Instructions to follow => Copy the following material word for word, with every line in its original order, and leave out the pictures.

● ● ● ●

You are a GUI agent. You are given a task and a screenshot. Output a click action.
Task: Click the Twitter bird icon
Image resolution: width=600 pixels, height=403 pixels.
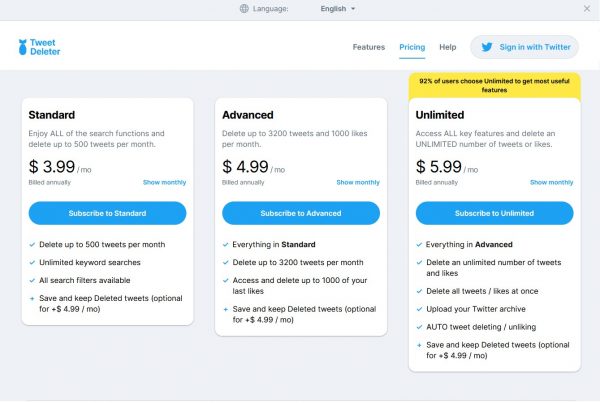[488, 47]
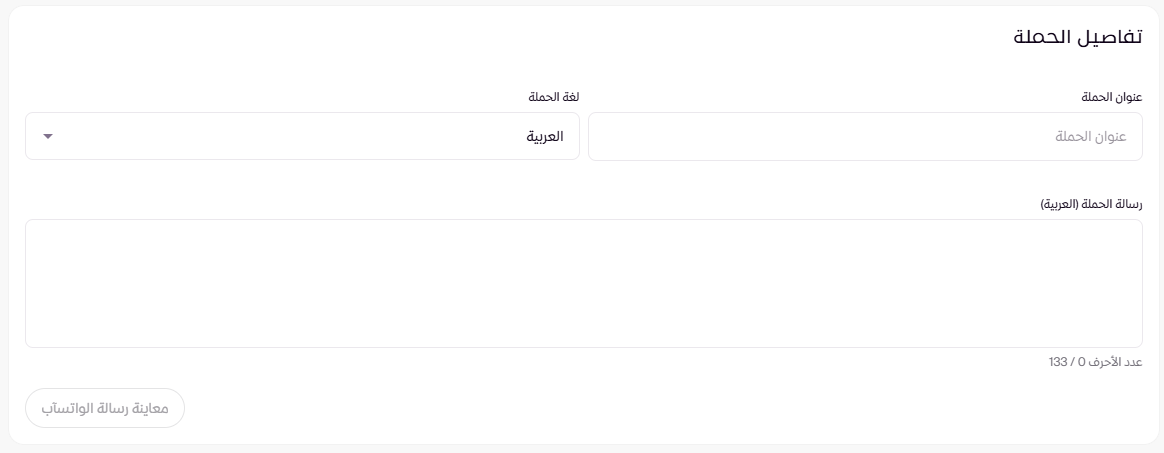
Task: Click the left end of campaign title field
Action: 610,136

● ● ● ●

Response =>
You are a GUI agent. You are given a task and a screenshot. Output a click action.
Task: Click the Twitter bird icon
Image resolution: width=600 pixels, height=403 pixels.
[488, 47]
Task: Click the left end of campaign title field
Action: 610,136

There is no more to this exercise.